**** The data ****

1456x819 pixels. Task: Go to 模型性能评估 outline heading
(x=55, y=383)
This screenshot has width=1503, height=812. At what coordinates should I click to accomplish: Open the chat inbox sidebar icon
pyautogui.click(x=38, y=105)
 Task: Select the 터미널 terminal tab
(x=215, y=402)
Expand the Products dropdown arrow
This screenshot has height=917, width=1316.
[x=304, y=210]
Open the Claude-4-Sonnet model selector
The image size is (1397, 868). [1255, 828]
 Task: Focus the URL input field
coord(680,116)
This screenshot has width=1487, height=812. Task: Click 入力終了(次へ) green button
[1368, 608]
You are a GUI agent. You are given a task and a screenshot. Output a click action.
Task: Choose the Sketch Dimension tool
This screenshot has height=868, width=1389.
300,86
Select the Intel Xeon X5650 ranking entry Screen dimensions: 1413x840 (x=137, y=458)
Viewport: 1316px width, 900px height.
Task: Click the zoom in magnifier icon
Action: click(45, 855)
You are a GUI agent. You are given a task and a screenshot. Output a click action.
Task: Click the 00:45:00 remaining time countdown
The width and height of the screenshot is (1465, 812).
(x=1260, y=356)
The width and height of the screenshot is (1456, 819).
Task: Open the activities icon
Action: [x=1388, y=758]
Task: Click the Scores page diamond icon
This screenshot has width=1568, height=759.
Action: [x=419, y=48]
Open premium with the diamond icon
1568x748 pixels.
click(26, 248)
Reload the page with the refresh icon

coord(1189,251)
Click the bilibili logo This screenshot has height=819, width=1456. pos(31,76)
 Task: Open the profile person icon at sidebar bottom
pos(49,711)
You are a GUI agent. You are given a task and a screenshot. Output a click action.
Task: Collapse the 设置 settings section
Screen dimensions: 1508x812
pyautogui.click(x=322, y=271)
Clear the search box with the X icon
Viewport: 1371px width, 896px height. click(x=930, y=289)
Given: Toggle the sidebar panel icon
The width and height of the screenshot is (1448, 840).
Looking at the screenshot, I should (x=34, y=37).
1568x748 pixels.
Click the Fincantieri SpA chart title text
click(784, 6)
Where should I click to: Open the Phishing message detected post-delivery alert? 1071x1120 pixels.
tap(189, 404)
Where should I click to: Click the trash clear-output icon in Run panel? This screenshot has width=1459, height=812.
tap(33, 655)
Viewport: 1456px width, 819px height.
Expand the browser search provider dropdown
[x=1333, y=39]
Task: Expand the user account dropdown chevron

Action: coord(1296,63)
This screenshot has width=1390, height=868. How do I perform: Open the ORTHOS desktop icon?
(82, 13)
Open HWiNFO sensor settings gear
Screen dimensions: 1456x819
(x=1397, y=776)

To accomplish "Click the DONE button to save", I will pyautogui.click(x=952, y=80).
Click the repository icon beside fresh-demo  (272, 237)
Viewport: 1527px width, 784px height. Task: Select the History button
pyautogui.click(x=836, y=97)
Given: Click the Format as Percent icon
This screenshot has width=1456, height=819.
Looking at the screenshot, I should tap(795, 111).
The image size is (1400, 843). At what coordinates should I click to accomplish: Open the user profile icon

****

- _Your objective_
Every line of the listing should be given again exactly.

- _Completed task_
1456x819 pixels. Task: Go to 模型性能评估 outline heading
(x=55, y=383)
This screenshot has width=1503, height=812. At what coordinates should I click to accomplish: Open the chat inbox sidebar icon
pyautogui.click(x=38, y=105)
 Task: Select the 터미널 terminal tab
(x=215, y=402)
Expand the Products dropdown arrow
This screenshot has height=917, width=1316.
[x=304, y=210]
Open the Claude-4-Sonnet model selector
The image size is (1397, 868). [1255, 828]
 Task: Focus the URL input field
coord(680,116)
This screenshot has width=1487, height=812. Task: Click 入力終了(次へ) green button
[1368, 608]
You are a GUI agent. You are given a task and a screenshot. Output a click action.
Task: Choose the Sketch Dimension tool
This screenshot has height=868, width=1389.
300,86
Select the Intel Xeon X5650 ranking entry Screen dimensions: 1413x840 (x=137, y=458)
Viewport: 1316px width, 900px height.
Task: Click the zoom in magnifier icon
Action: click(45, 855)
You are a GUI agent. You are given a task and a screenshot. Output a click action.
Task: Click the 00:45:00 remaining time countdown
The width and height of the screenshot is (1465, 812).
(x=1260, y=356)
The width and height of the screenshot is (1456, 819).
Task: Open the activities icon
Action: [x=1388, y=758]
Task: Click the Scores page diamond icon
This screenshot has width=1568, height=759.
Action: [x=419, y=48]
Open premium with the diamond icon
1568x748 pixels.
click(26, 248)
Reload the page with the refresh icon

coord(1189,251)
Click the bilibili logo This screenshot has height=819, width=1456. pos(31,76)
 Task: Open the profile person icon at sidebar bottom
pos(49,711)
You are a GUI agent. You are given a task and a screenshot. Output a click action.
Task: Collapse the 设置 settings section
Screen dimensions: 1508x812
pyautogui.click(x=322, y=271)
Clear the search box with the X icon
Viewport: 1371px width, 896px height. click(x=930, y=289)
Given: Toggle the sidebar panel icon
The width and height of the screenshot is (1448, 840).
Looking at the screenshot, I should (x=34, y=37).
1568x748 pixels.
Click the Fincantieri SpA chart title text
click(784, 6)
Where should I click to: Open the Phishing message detected post-delivery alert? 1071x1120 pixels.
tap(189, 404)
Where should I click to: Click the trash clear-output icon in Run panel? This screenshot has width=1459, height=812.
tap(33, 655)
Viewport: 1456px width, 819px height.
Expand the browser search provider dropdown
[x=1333, y=39]
Task: Expand the user account dropdown chevron

Action: coord(1296,63)
This screenshot has width=1390, height=868. How do I perform: Open the ORTHOS desktop icon?
(82, 13)
Open HWiNFO sensor settings gear
Screen dimensions: 1456x819
(x=1397, y=776)

To accomplish "Click the DONE button to save", I will pyautogui.click(x=952, y=80).
Click the repository icon beside fresh-demo  (272, 237)
Viewport: 1527px width, 784px height. Task: Select the History button
pyautogui.click(x=836, y=97)
Given: Click the Format as Percent icon
This screenshot has width=1456, height=819.
Looking at the screenshot, I should tap(795, 111).
The image size is (1400, 843). At what coordinates should I click to accomplish: Open the user profile icon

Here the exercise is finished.